Donald Trump visits storm-lashed Louisiana and Texas
Donald Trump got a first-hand look on Saturday at hurricane damage to south-west Louisiana, two days after Hurricane Laura roared in off the Gulf of Mexico with winds up to 150mph, killing at least 15 people, knocking out power and causing extensive flooding and lack of running water across several towns.
After arriving at Lake Charles before meeting with politicians and emergency workers and a second, scheduled stop in Orange county, Texas, Trump said: “I’m here to support the great people of Louisiana. It was a tremendously powerful storm.”
He added that he knows one thing about the state: “They rebuild it fast.”
After visiting members of the Cajun Navy volunteer rescue organisation, the president later sat in sweltering heat to listen to state and federal officials, including Louisiana’s Republican governor, John Bel Edwards, describe extensive storm damage, smashed houses, downed power lines and trees, and debris strewn across the city of 80,000 people.
“I know one thing: that we’ll provide a lot of what the call the green,” Trump said as he described federal support that would be made available after Louisiana’s request for a major disaster declaration in 23 parishes was approved on Friday. “We’re going to have this situation taken care of quickly.”
In a statement, Edwards said the devastation and damage stretch all the way to northern parts of Louisiana. Trump’s action would “pave the way for getting aid to individuals and communities impacted by Hurricane Laura”, Edwards said.

-*-*-

Work to complete:
A – List every effect of Hurricane Laura named in the first sentence of the hurricane article after its headline.
B – Answer each question from the hurricane article.
(i) What maximum wind speed did Hurricane Laura bring in from the Gulf of Mexico?
(ii) How many people live in the city where the president heard officials describe the damage?
(iii) In how many parishes did Louisiana request a major disaster declaration?
C – Write the next portion of the hurricane article, picking up after its final sentence.

Data section:
-*-*-

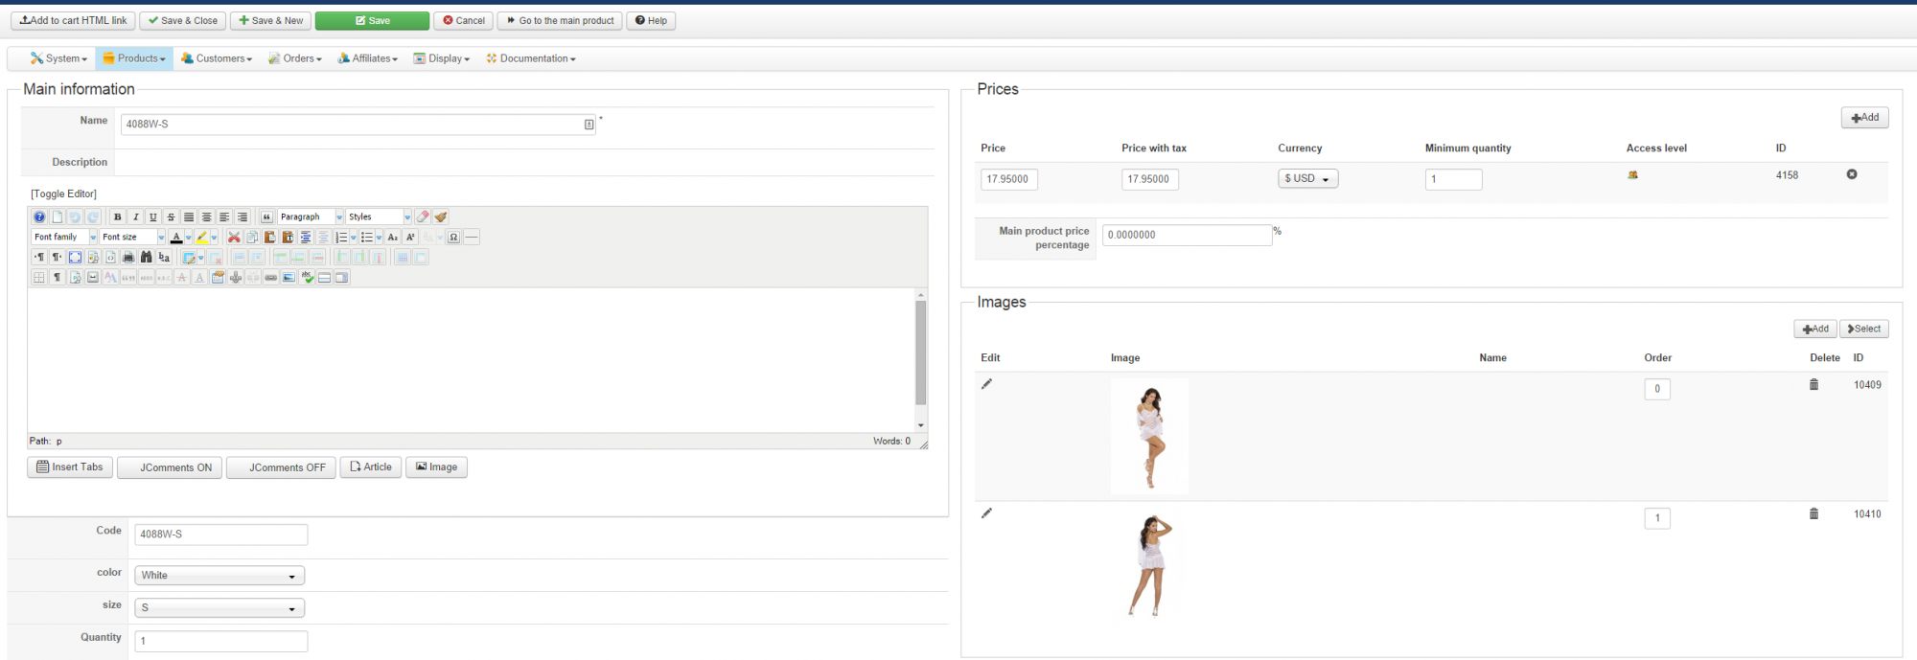The width and height of the screenshot is (1917, 660).
Task: Open the color dropdown showing White
Action: tap(219, 576)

-*-*-

Outputs by task:
A –
- Killed at least 15 people
- Knocked out power
- Caused extensive flooding
- Caused a lack of running water across several towns

B –
(i) Up to 150mph
(ii) 80,000
(iii) 23

C –
Officials said 400,000 were without power on Saturday morning and 200,000 without water.
On Saturday, more than 40 million Americans up the eastern seaboard as far north as Connecticut, were braced for fierce weather stirred by Laura’s tail, with winds over 60mph and torrential rain forecast.
Wind damage in Louisiana was widespread, with roofs blown off homes and windows smashed. Hundreds of thousands of people were left without power or clean water, but forecasts that the storm would inundate the state’s sixth largest city, Lake Charles, with as much as 20 feet of floodwater were not realized.
Firefighters were still battling a chemical fire at a chlorine plant near the city on Friday, a day after the blaze was temporarily extinguished.
Meteorologists also said the monster storm could have wreaked much more destruction than it did.
The storm was still devastating, but not quite as catastrophic as it might have been.
”It was really, really bad instead of apocalyptic,” a Colorado State University hurricane researcher, Phil Klotzbach, said.
Jamie Rhome, a National Hurricane Center storm surge specialist, referred to a small last-minute course change as the “little wobble” that saved Lake Charles from worse impact. In the end, the city got maybe half the storm surge it could have received, he said.
Houston and the rest of eastern Texas also dodged a bullet after fears that the region could be hit as badly as from Hurricane Harvey in 2017.
Authorities had warned before landfall of an “unsurvivable” storm surge for a wide region.
Others said swift evacuation of the local population also contributed to the relatively light loss of life.
“I’m pretty much a cynic and a critic, but I think these parishes did wonderfully,” said Shirley Laska, a sociologist who studied Louisiana disasters at the University of New Orleans. “And I mean both the citizens and the leaders,” Laska said. “But they got out of ‘Dodge’. They evacuated as they were told.”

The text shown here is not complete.